Sobre el particular, la resolución recurrida expone que no existen razones objetivas para pensar que exista riesgo concreto de fuga en relación con el investigado, visto el arraigo personal, familiar, social, económico y laboral con nuestro país. Sin embargo, seguidamente, se indicaba que concurren dos razones relevantes que aconsejaban adoptar la medida cautelar establecida.

- La primera, la existencia de un riesgo concreto de destrucción u ocultación de fuentes de pruebas que se acentúa en el corto plazo. Es cierto que se han practicado actuaciones operativas de entrada y registro en la sede social de las mercantiles y en los propios domicilios de las personas investigadas, pero no debe olvidarse que Hermenegildo mantiene vínculos estrechos con personas y mercantiles en otros países (Uruguay, Croacia, Reino Unido, Italia), y, sobre todo, mantiene estrechas relaciones de colaboración con otras personas en España, muchas de las cuales han sido citadas próximamente a prestar declaración en calidad de investigadas y de testigos, siendo imprescindible evitar que pueda entrar en contacto con ellas para que destruyan las evidencias, alineen versiones o, simplemente, para presionarlas.

- La segunda, la existencia de riesgos de que Hermenegildo comenzara a mover capitales, cerrar cuentas o eliminar rastros documentales. No se olvide que Hermenegildo ha demostrado alta experticia en armar estructuras para ocultar su patrimonio y sus ingresos, transfiriéndolo a sociedades propiedad de su hermana y padres, y para parapetarse tras sociedades gestionadas por testaferros.

Estas finalidades, evaluadas nuevamente a la vista de los argumentos expuestos por el recurrente, deben ratificarse, desde la perspectiva, situación y circunstancias concurrentes el día y hora en que la decisión es adoptada, el día 02.02.2018. En ese momento se objetivaba un riesgo cierto e inminente de contaminación de futuras diligencias de prueba, ya acordadas, como las declaraciones de otros investigados y de testigos, cuyo buen fin implicaba necesariamente que el investiga do no pudiera tener comunicación previa con estas personas, muchas de las cuales pertenecen a su entorno más próximo como familiares y amigos, algunos de los cuales, por su condición de testaferros del investigado podrían ser manipulados o presionado.

La actitud supuestamente colaboradora del investigado, por otra parte, a la que alude una y otra vez el recurrente en su recurso, no desvirtúa, de hecho, la decisión adoptada.

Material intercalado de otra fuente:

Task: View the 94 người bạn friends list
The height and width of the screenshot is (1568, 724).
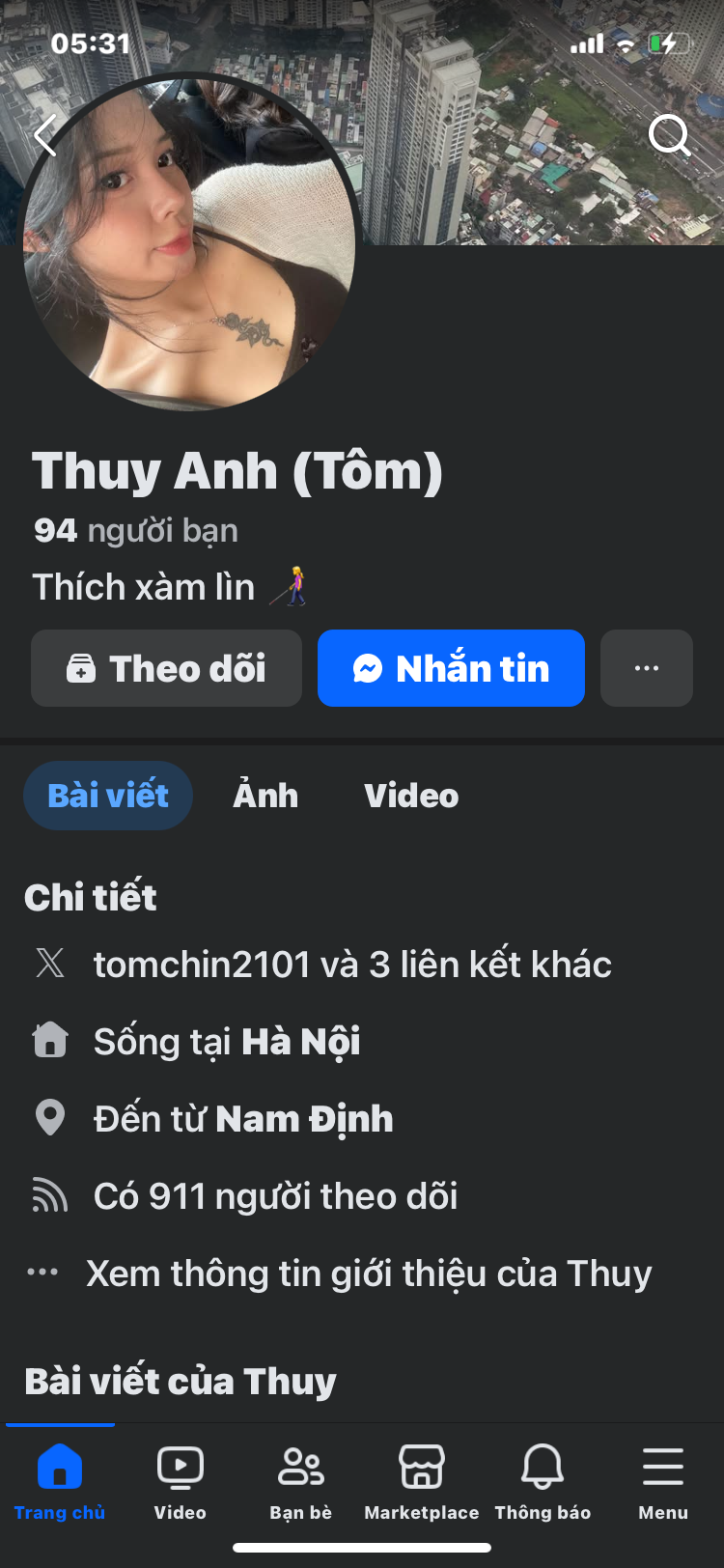Action: click(x=136, y=531)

Existen notables contradicciones entre sus afirmaciones y los documentos obrantes en autos, y también, como recuerda el Fiscal, con otros relatos sostenidos por testigos e investigados sobre las mismas cuestiones, lo que contribuye a corroborar la importancia que ha tenido evitar que los involucrados en las investigaciones hubieran podido entrar en contacto para destruir evidencias, alinear versiones o, simplemente, para presionar.

Vistos los preceptos legales citados y los demás de general y pertinente aplicación, se dicta la siguiente

Fallo

ACUERDO: DESESTIMAR EL RECURSO DE REFORMA presentado por la representación procesal de Hermenegildo , contra el Auto de fecha 02.02.2018 confirmando la medida cautelar solicitada adoptada frente al mismo.

Notifíquese al interesado, a las partes personadas y al Ministerio Fiscal.

Contra este auto cabe recurso de apelación, en el plazo de cinco días, ante este Juzgado Central de Instrucción, en un solo efecto, para ante la Sala de lo Penal de la Audiencia Nacional, en aplicación de los artículos 507 y 766 de la Ley de Enjuiciamiento Criminal .

Lo acuerda, manda y firma Don José de la Mata Amaya, Magistrado del Juzgado Central de Instrucción número 5.

DILIGENCIA.- Seguidamente se cumple lo acordado, Doy Fe.